-- start Material for the task --
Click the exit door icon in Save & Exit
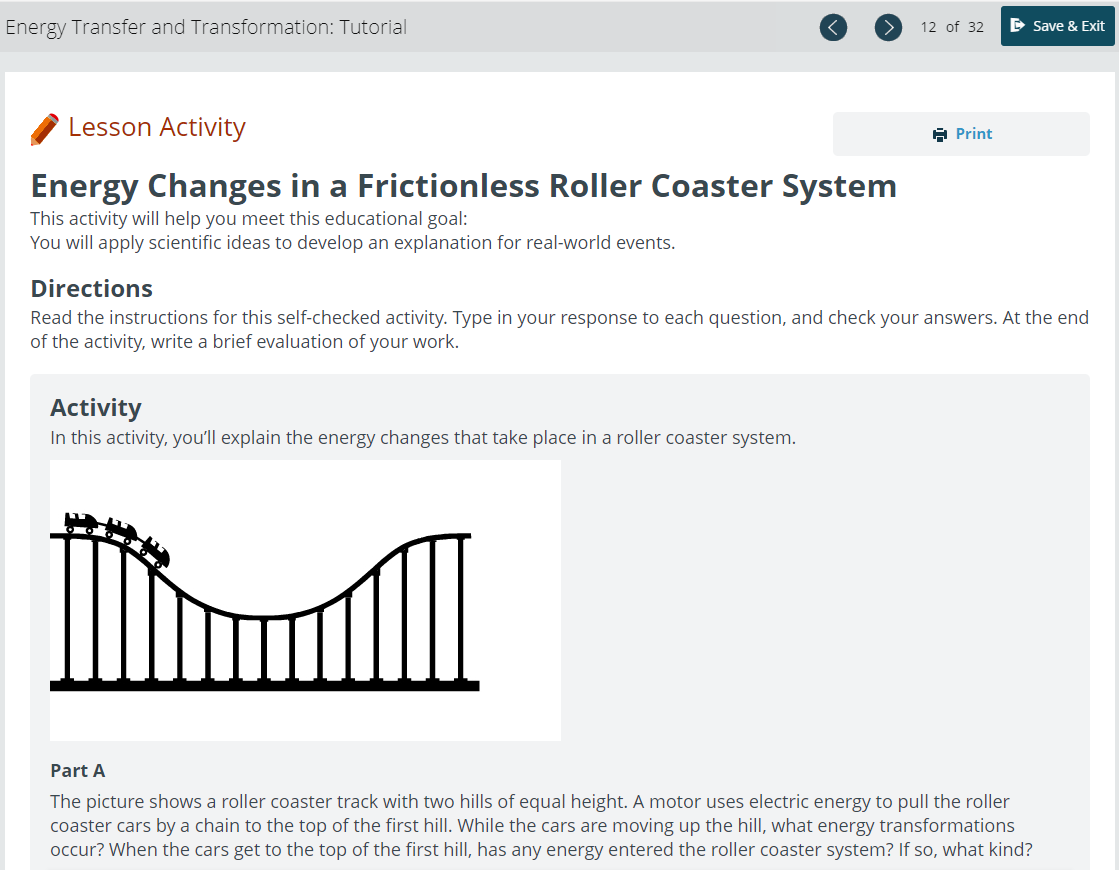 (1018, 26)
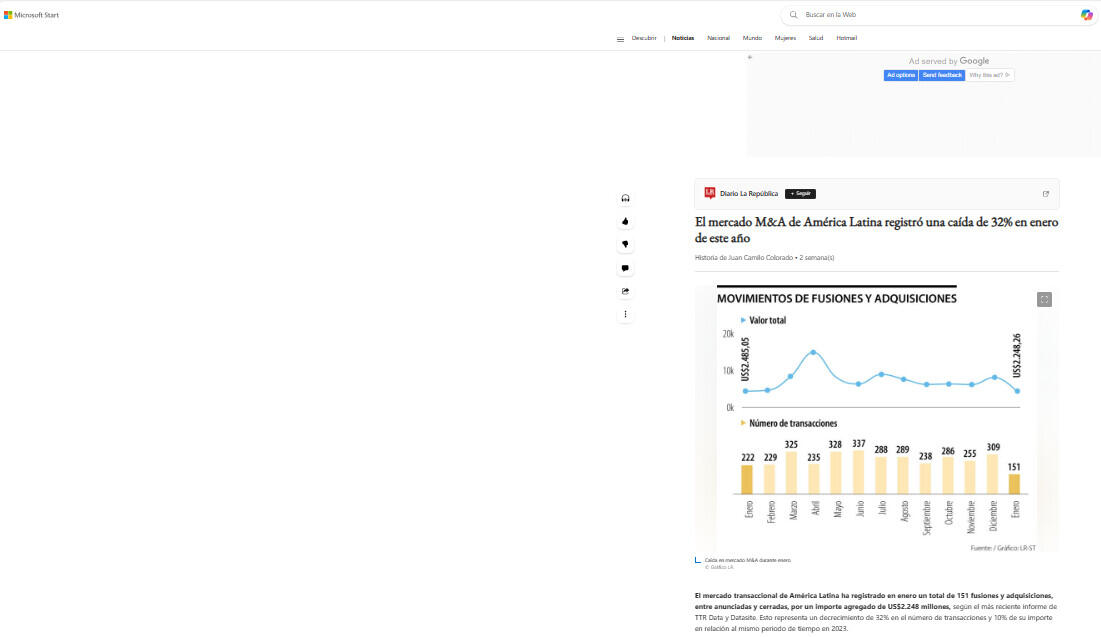Click the Ad options button
Viewport: 1101px width, 637px height.
[900, 75]
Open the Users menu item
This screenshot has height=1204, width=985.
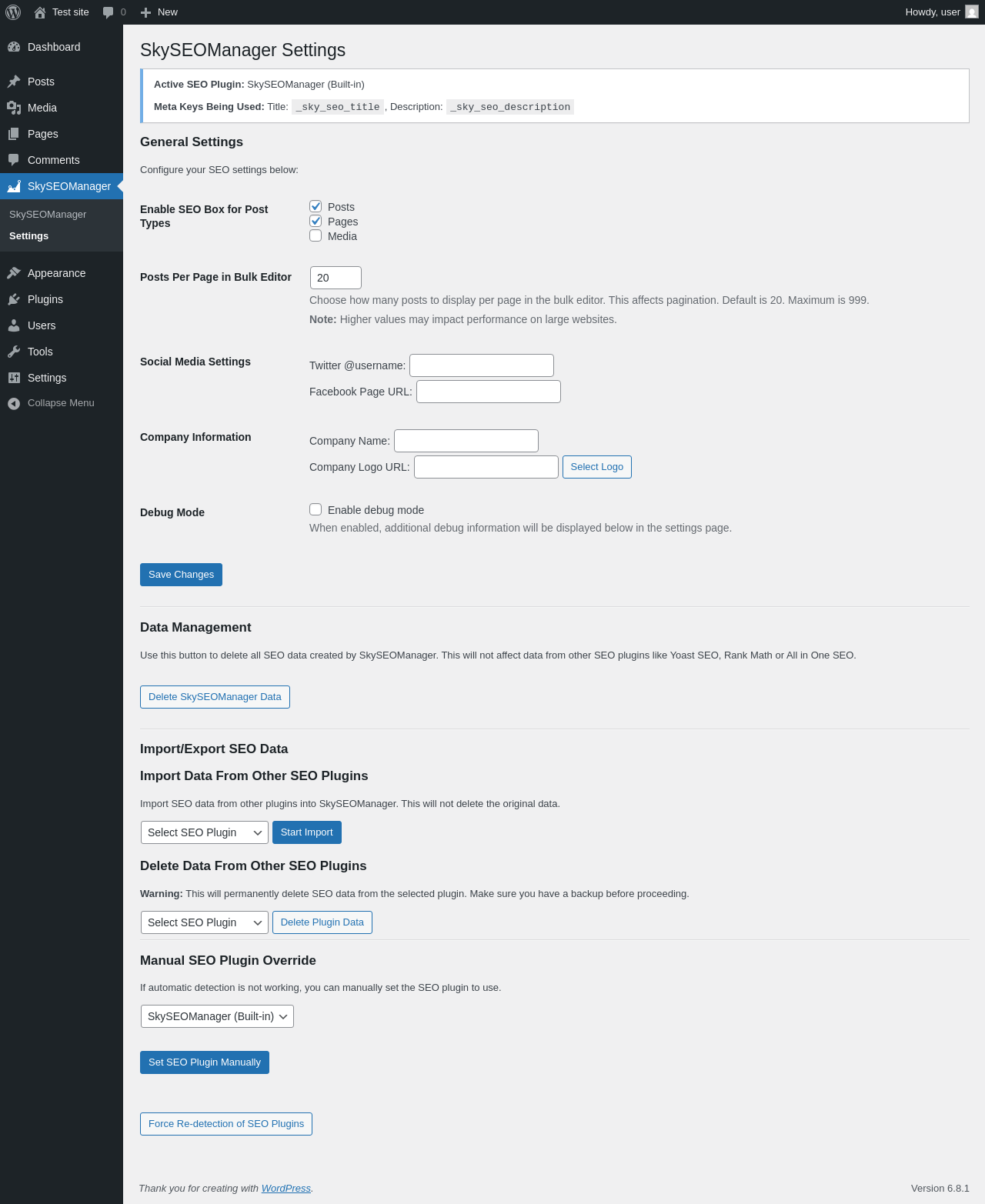pyautogui.click(x=42, y=325)
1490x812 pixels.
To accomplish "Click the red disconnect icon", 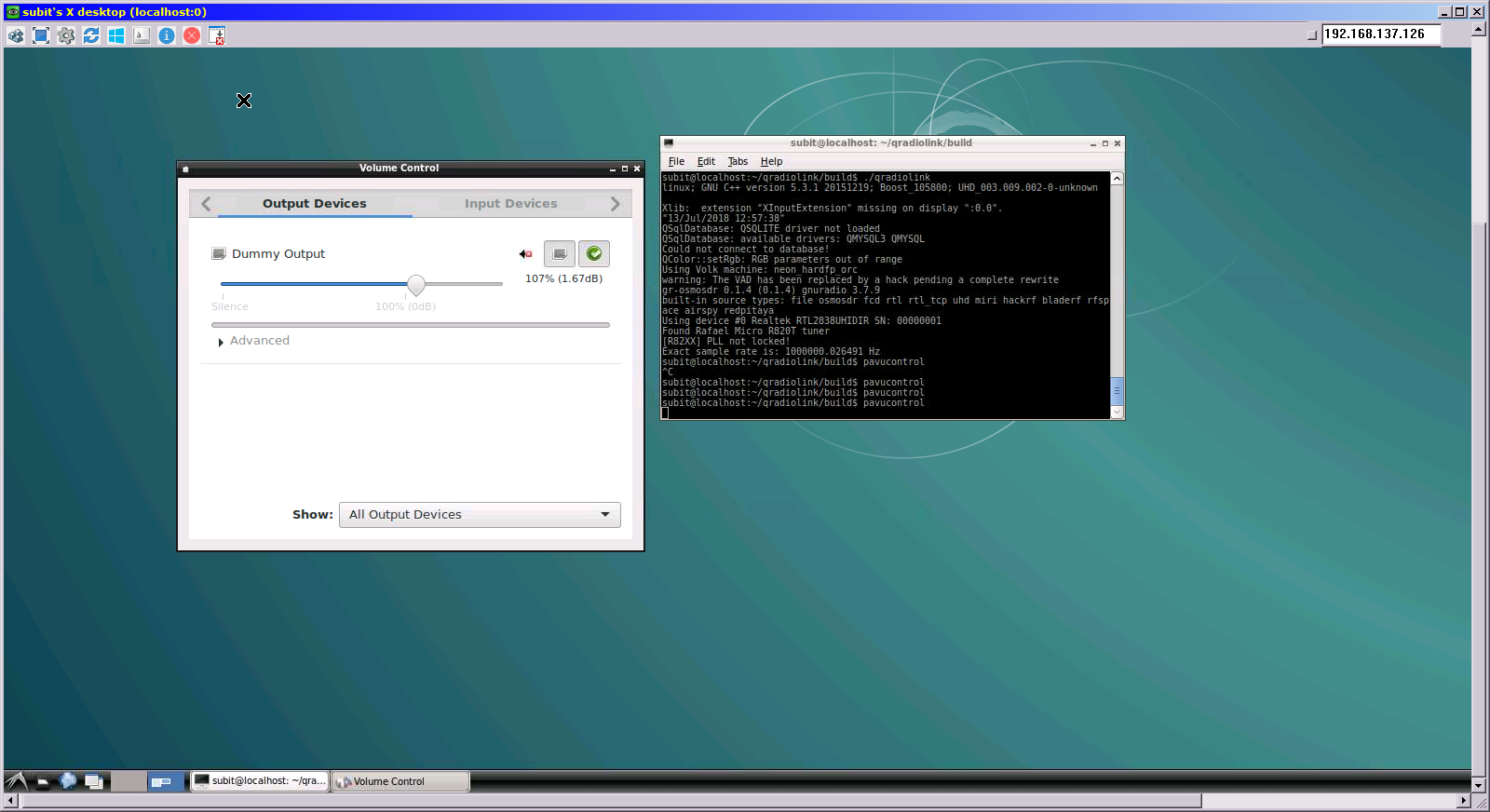I will pos(192,35).
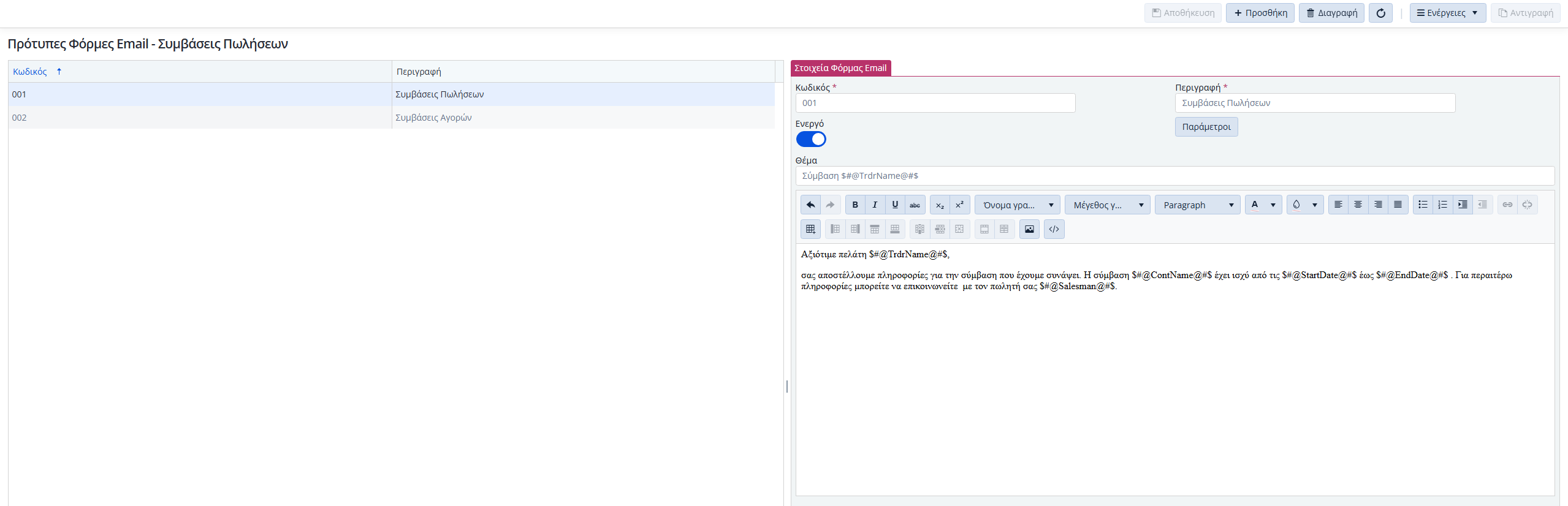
-- end Material for the task --
--- What you will do ---
Extract the data from its first line up to and including the line that contains "pyautogui.click(x=42, y=325)", reproducing every line verbatim. Omit the pictures from your answer.

--- Expected answer ---
Click the exit door icon in Save & Exit
 (1018, 26)
Click the Ad options button
Viewport: 1101px width, 637px height.
[900, 75]
Open the Users menu item
This screenshot has height=1204, width=985.
pyautogui.click(x=42, y=325)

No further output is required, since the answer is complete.